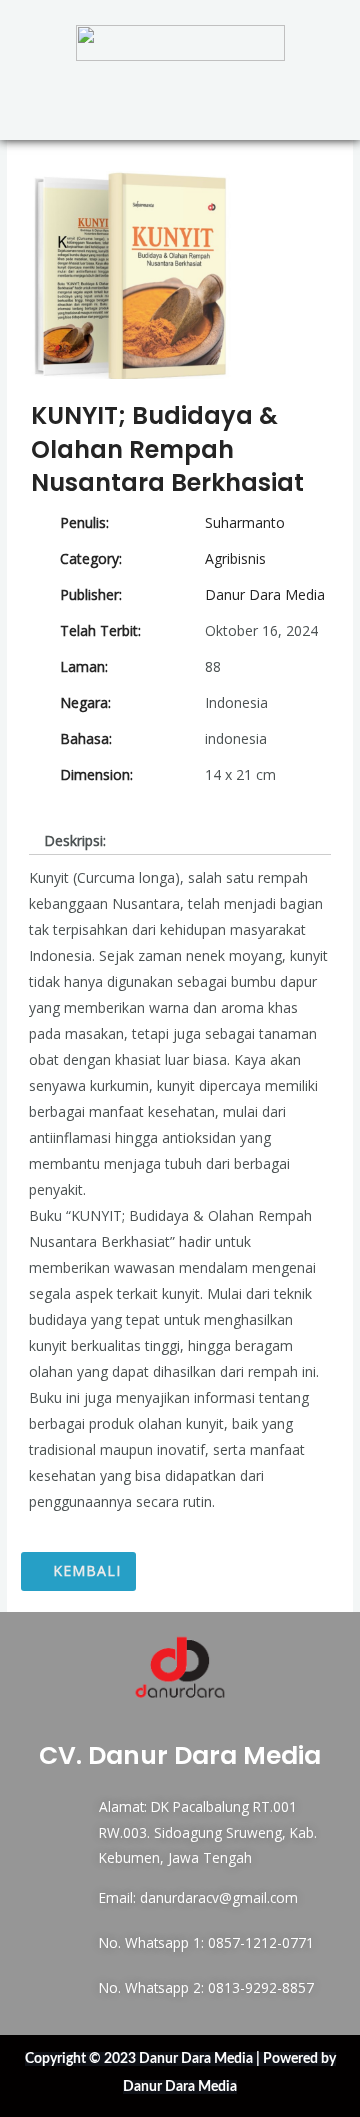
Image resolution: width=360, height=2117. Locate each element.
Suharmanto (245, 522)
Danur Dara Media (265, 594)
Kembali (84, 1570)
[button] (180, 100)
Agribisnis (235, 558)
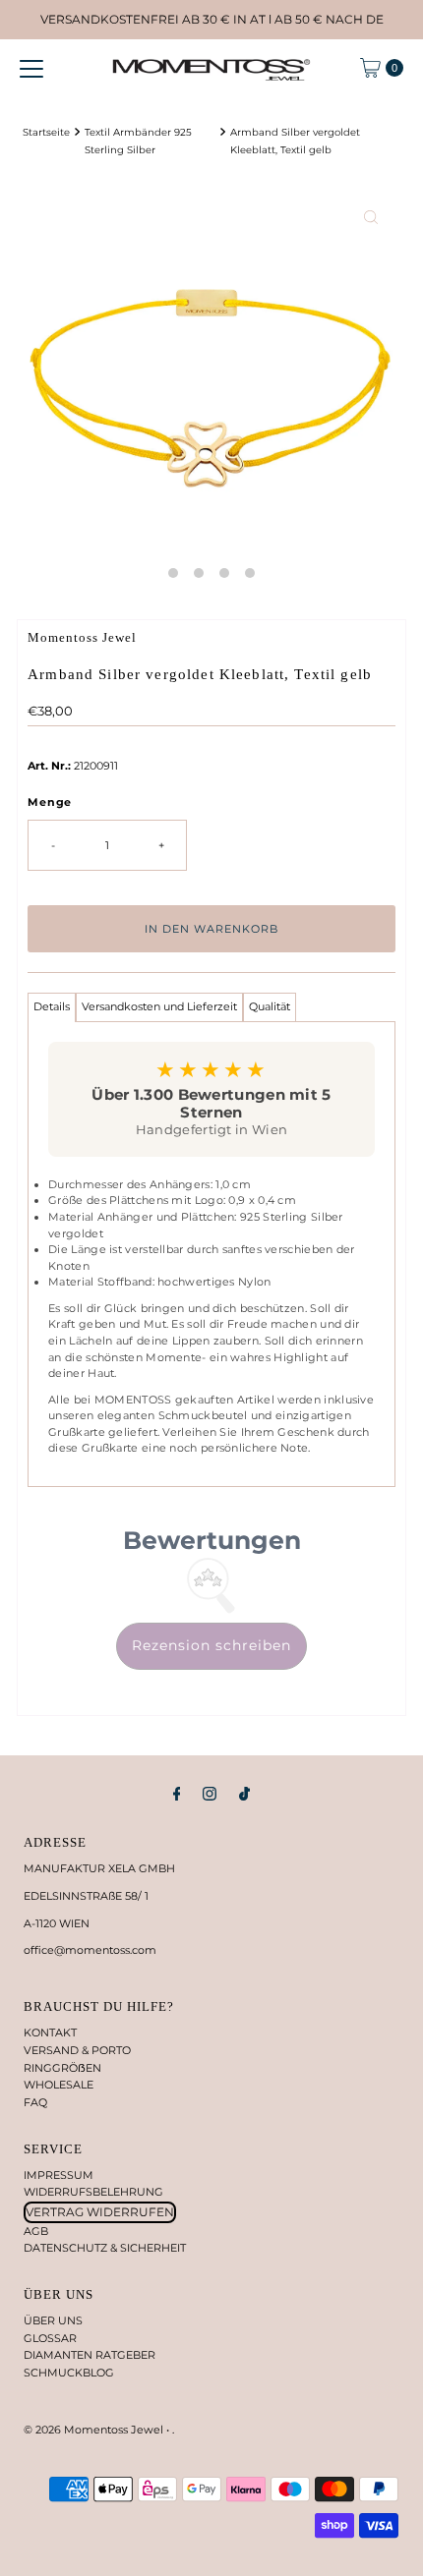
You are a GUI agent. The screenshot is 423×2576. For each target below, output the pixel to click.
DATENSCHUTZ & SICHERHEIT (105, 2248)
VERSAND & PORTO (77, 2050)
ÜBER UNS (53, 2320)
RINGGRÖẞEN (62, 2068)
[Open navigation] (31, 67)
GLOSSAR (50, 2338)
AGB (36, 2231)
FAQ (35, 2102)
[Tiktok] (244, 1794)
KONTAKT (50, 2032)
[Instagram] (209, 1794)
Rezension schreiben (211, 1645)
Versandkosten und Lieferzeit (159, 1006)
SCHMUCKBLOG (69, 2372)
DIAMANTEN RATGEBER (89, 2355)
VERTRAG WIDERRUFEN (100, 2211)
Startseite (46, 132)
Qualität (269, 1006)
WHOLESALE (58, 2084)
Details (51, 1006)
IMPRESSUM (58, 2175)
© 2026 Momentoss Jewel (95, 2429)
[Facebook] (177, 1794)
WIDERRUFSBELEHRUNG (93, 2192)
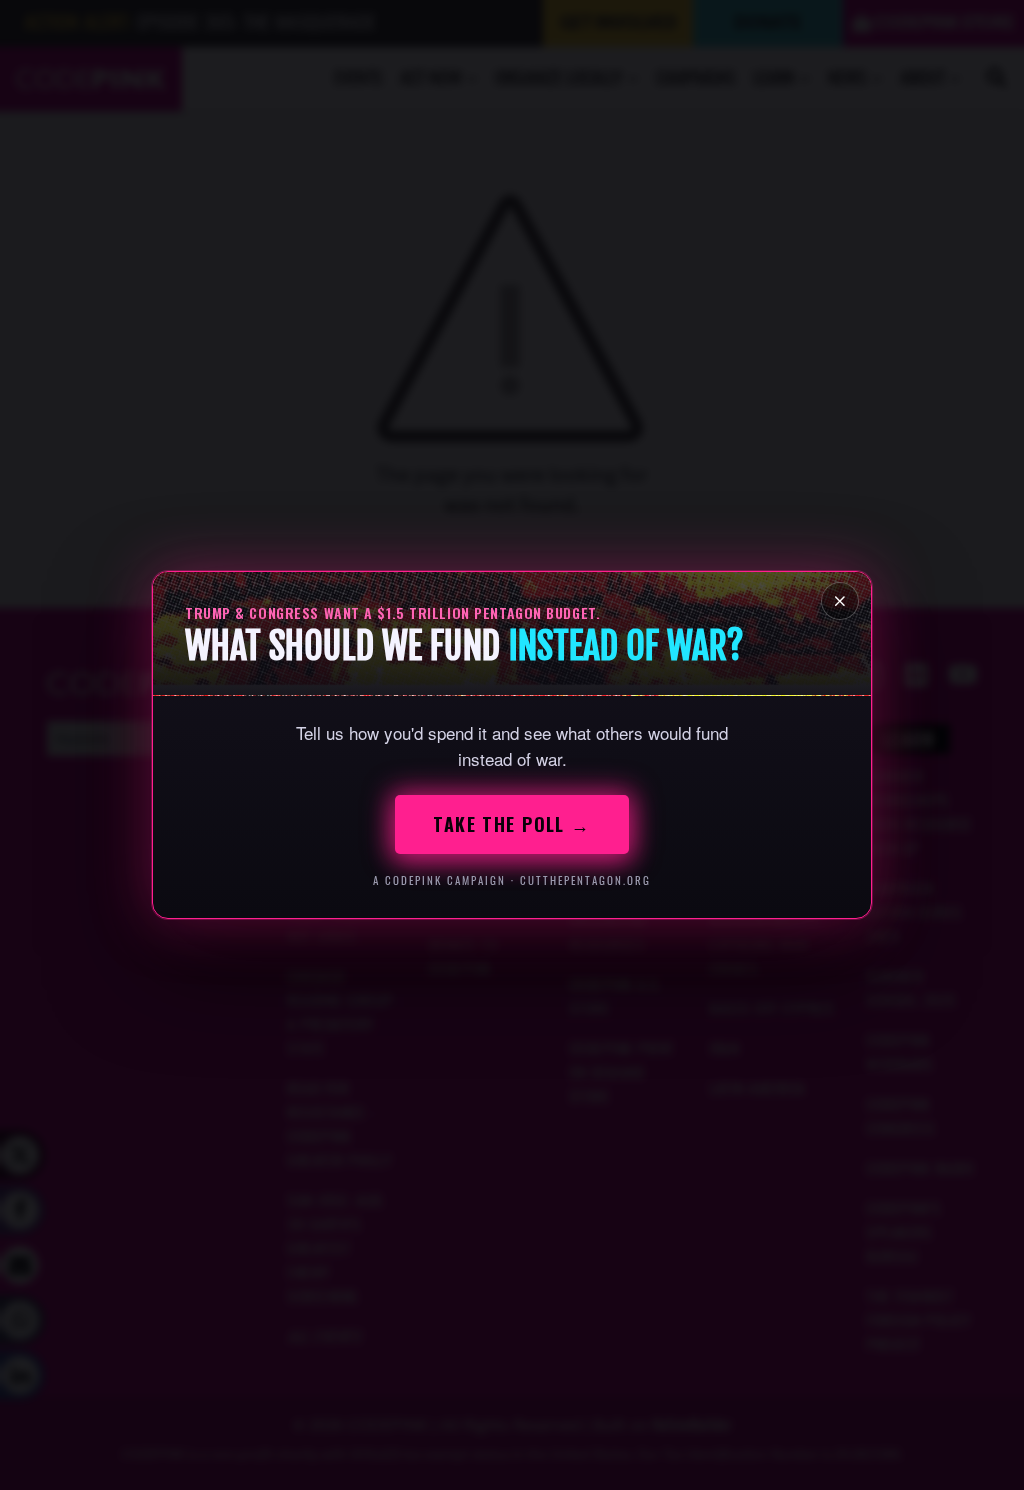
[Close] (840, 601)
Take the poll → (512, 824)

Required action: Give back the material above exactly as it appears, minus any picture.

Task response:
Image resolution: width=360, height=2117. Locate each element.
Suharmanto (245, 522)
Danur Dara Media (265, 594)
Kembali (84, 1570)
[button] (180, 100)
Agribisnis (235, 558)
You are a GUI agent. The screenshot is 423×2576. For each target below, output the pixel to click.
DATENSCHUTZ & SICHERHEIT (105, 2248)
VERSAND & PORTO (77, 2050)
ÜBER UNS (53, 2320)
RINGGRÖẞEN (62, 2068)
[Open navigation] (31, 67)
GLOSSAR (50, 2338)
AGB (36, 2231)
FAQ (35, 2102)
[Tiktok] (244, 1794)
KONTAKT (50, 2032)
[Instagram] (209, 1794)
Rezension schreiben (211, 1645)
Versandkosten und Lieferzeit (159, 1006)
SCHMUCKBLOG (69, 2372)
DIAMANTEN RATGEBER (89, 2355)
VERTRAG WIDERRUFEN (100, 2211)
Startseite (46, 132)
Qualität (269, 1006)
WHOLESALE (58, 2084)
Details (51, 1006)
IMPRESSUM (58, 2175)
© 2026 Momentoss Jewel (95, 2429)
[Facebook] (177, 1794)
WIDERRUFSBELEHRUNG (93, 2192)
[Close] (840, 601)
Take the poll → (512, 824)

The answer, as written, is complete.